Was it in comparison to other suspensions handed out by the Department of Player Safety? Was it in comparison with suspensions throughout NHL history, before Sheriff Shanahan rode into town? If so, how many of those seemingly comparable acts were stick or skate fouls, rather than gloved punches? It matters: The NHL, historically, has had a higher standard for punishment for high sticks and slashes than for punches, outside of a few cases.
How many of them involved repeat offenders? Most, as we went through yesterday. Thornton isn’t one, and that’s the basis for the NHLPA’s appeal (one assumes).
Based on these issues, Thornton and the union could win the appeal, but the more I think about it, the more I don’t think that’s a loss for the NHL whether their ruling is upheld or overturned.
If Thornton still gets the 15 games, well, good on you NHL for going strong against the guy despite his not having any priors. The Hockey News pundits that constantly filet the league for its inaction on player safety will pop bottles.
If a neutral arbitrator knocks this thing down to 12 games, let’s say, it’s still a significant suspension for a first-time offender. It's still the largest regular-season suspension given out by the NHL under Shanahan.
Conspiracy theory time: What if the NHL built in a few games on this thing in anticipation of it potentially getting reduced?
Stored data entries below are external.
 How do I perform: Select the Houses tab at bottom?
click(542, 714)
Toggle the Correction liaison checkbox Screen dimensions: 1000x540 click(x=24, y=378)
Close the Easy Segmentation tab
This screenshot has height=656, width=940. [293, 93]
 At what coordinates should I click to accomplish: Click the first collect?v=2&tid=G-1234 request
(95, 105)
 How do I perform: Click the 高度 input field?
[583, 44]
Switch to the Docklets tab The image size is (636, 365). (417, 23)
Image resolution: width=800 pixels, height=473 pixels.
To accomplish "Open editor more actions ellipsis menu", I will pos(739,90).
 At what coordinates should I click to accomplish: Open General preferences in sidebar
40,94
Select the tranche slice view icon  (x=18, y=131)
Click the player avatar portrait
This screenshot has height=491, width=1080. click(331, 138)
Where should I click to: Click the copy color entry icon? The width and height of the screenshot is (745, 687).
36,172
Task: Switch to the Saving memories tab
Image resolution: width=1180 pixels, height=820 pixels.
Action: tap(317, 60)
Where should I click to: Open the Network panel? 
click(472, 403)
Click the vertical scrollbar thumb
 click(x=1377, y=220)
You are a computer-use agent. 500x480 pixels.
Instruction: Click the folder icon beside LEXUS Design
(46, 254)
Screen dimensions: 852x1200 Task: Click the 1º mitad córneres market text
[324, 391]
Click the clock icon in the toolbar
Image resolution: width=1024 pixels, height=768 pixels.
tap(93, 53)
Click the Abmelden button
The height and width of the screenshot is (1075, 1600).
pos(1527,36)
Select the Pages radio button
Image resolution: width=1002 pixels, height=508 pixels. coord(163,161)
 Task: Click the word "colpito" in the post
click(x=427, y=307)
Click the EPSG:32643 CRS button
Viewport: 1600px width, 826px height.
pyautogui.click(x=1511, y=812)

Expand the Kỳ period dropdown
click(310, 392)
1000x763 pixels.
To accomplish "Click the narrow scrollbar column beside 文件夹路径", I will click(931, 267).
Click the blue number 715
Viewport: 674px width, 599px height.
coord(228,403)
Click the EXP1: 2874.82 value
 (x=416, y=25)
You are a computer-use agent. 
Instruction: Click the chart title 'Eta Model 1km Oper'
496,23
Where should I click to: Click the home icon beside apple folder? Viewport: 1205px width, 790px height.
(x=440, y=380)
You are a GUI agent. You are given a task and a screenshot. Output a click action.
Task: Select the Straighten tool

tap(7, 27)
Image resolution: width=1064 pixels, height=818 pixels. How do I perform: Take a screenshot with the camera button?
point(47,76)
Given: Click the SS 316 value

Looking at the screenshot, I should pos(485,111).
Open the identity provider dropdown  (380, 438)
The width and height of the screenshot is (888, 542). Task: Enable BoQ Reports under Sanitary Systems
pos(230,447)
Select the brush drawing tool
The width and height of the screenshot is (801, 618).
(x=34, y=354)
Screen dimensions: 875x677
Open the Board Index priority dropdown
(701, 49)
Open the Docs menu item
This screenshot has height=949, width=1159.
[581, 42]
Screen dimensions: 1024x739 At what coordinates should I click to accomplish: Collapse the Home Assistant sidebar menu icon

It’s like when Trey Parker and Matt Stone threw in some exceptionally lewd material into “South Park” and “Team America” in anticipation of the MPAA censoring it, so other slightly-less-lewd-but-still-heinous material made the cut.
So the NHL goes 15, but is OK with 12, knowing a neutral arbitrator might reduce the penalty for a first-time offender.
Just a theory …
But let’s say the NHL loses the appeal: What’s the reaction? (Please read the following in your best Gary Bettman and/or Bill Daly voice):
“Well, we tried to throw the book at the guy like everyone wanted, but the NHLPA collectively bargained for this arbitrator that doesn’t know the game to be the final word, and he stood in the way of our properly punishing this injurious, disgraceful behavior. Player safety is of an utmost importance to us, and while we would never begrudge the union its collectively bargain right to appeal, we feel this ruling in an impediment to our mission to protect the players and give our fans the game they deserve.”
(Gotta mention the fans. It's the "HELLO CLEVELAND!" of NHL press release statements.)
It’s not all upside for the NHL. Their egos would bruised from an arbitrator’s rebuke, and the NHLPA’s resolve in the appeals process would be strengthened. Even if this case is unique in that it doesn't involve a repeat offender.
But again, what does the NHL lose? A few games off a massive suspension?
Either way, they can claim they did what was in the best interests of the League. Even if the NHL's suspension is viewed as being built on a shaky foundation from a statutory standpoint, they'll be sturdy on the moral high ground vs. the union.
But the real question, that the Dept. of Player Safety didn’t have an answer for when I pestered them a few months ago: Should the 15 given to Thornton by the NHL or the reduced number from the arbitrator be used in a subsequent hearing should he run afoul of the League?